The motion is therefore DENIED as to the third cause of
action under the UCL.
G. BREACH
OF WRITTEN CONTRACT
Defendant argues that Plaintiff’s claim for breach of
written contract fails, as there were no written contracts between Defendant
and Feder. (Motion at pp. 19-20.) Plaintiff in opposition contends that it is
entitled to payment under the patients’ plans, pursuant to the provisions of
the Knox Keene Act discussed above. (Opposition at pp. 19–20.)

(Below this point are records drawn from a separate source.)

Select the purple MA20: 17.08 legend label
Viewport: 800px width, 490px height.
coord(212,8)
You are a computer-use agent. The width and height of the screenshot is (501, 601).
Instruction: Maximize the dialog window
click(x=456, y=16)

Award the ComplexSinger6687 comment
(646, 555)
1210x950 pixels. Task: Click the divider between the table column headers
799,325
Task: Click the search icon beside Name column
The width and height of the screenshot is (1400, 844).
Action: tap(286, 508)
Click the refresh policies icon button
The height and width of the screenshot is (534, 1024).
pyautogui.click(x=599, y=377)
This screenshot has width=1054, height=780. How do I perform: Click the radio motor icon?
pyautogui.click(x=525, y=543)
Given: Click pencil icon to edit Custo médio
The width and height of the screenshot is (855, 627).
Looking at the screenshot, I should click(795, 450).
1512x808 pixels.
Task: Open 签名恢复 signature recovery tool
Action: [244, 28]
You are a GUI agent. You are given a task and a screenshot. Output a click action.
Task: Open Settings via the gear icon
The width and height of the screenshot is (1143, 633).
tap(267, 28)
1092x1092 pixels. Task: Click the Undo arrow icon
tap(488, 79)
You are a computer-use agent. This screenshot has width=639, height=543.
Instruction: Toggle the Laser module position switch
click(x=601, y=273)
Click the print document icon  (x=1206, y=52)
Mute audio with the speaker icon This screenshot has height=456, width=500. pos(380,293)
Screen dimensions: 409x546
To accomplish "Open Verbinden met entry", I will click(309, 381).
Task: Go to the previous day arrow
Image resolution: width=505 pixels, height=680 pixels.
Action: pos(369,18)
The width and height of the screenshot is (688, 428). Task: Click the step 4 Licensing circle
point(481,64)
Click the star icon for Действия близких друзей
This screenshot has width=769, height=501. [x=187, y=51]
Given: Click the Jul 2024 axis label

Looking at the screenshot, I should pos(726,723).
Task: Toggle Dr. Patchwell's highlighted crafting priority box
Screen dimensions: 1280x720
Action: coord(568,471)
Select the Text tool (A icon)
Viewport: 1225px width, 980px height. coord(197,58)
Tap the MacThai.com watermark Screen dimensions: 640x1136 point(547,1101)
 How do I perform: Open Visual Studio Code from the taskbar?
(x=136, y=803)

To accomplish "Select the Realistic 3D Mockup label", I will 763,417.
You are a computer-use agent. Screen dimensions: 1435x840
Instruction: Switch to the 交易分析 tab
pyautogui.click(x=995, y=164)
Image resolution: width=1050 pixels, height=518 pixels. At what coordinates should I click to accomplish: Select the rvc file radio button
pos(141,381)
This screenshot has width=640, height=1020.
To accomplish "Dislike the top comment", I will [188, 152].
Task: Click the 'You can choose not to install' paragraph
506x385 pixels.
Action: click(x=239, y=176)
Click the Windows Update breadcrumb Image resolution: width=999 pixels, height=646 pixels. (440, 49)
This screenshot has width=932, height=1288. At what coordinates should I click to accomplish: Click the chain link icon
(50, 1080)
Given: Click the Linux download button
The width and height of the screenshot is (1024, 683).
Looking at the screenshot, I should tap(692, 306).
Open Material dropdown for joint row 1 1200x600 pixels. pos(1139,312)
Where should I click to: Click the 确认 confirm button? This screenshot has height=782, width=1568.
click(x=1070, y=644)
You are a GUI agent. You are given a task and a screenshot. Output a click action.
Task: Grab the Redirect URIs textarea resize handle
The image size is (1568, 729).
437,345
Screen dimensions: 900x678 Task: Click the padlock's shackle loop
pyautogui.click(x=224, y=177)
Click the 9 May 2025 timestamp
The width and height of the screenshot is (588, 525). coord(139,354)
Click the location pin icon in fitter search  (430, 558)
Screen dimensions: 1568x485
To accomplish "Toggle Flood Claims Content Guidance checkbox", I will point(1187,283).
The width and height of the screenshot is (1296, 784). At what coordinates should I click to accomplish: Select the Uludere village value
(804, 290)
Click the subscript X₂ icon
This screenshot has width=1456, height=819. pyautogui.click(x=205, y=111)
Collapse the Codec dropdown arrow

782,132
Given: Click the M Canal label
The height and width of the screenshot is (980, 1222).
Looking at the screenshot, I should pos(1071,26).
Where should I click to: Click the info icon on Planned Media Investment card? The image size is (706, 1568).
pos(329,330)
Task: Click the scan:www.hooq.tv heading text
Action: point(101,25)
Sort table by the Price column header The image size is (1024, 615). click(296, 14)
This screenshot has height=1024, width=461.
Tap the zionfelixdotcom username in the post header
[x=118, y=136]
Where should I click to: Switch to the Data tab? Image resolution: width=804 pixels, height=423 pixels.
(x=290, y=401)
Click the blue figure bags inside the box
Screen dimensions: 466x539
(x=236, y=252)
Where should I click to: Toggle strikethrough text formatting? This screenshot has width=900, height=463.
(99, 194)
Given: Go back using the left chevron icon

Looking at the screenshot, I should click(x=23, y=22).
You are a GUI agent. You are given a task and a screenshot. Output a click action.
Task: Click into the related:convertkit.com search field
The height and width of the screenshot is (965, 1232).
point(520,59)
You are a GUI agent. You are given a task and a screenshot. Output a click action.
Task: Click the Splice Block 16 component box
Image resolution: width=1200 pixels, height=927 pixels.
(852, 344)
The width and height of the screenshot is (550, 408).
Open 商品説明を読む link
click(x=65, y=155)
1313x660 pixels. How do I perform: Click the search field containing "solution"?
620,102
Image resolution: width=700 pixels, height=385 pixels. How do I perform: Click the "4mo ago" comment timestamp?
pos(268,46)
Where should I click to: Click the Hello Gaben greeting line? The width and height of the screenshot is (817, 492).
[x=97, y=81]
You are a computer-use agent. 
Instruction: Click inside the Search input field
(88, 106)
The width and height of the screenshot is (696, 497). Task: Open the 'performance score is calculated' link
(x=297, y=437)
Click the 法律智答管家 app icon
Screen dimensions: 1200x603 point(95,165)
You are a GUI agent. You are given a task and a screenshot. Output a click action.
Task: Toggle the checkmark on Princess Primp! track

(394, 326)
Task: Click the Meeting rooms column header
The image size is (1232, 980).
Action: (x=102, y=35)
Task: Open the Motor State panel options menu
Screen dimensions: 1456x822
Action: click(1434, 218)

Defendant’s argument is the more persuasive. There exists no
written contract between Plaintiff or Feder and Defendant, save for the alleged
oral contracts formed by Defendant’s representatives. Although Plaintiff argues
that it may assert the medical provider’s right to payment under Knox Keene,
the authority cited suggests the opposite: that the Knox Keene Act may entitle
“an out-of-network, nonemergency service provider” to reimbursement on
specified terms, and that claims based upon this statutory guarantee are not
founded in a common law breach of contract claim. (Pacific Bay Recovery,
Inc. v. California Physicians' Services, Inc. (2017) 12 Cal.App.5th 200,
216 [affirming demurrer against implied-in-fact contract claim asserted
alongside Knox Keene claim].)
Plaintiff further argues that it has been assigned the
claims of the patients in this case, and may pursue breach of contract claims
on their behalf. (Opposition at pp. 19–20.) But Plaintiff specifically
disclaims that it is bringing any breach of contract claims assigned to it by
the individual patients. (Opposition at p. 1, fn. 1.)
The motion is therefore GRANTED as to the fifth cause of
action for breach of contract.
H. C.G.’S
COVERAGE
Defendant argues
that it cannot be held liable for non-payment of charges incurred for patient
C.G., because C.G.’s health benefits plan was administered by Meritain Health,
Inc., a separate entity from Defendant Aetna. (Motion at p. 20; Losel Decl. ¶
5, Exh. 10.)
This argument is
persuasive. Separate corporations are presumed to have separate existences. (Mid-Century
Ins. Co. v. Gardner (1992) 9 Cal.App.4th 1205, 1212.) Plaintiff in
opposition presents no evidence or argument to contravene Meritain’s presumed
separateness.
The motion is
therefore GRANTED as to the claims based on C.G.’s treatment.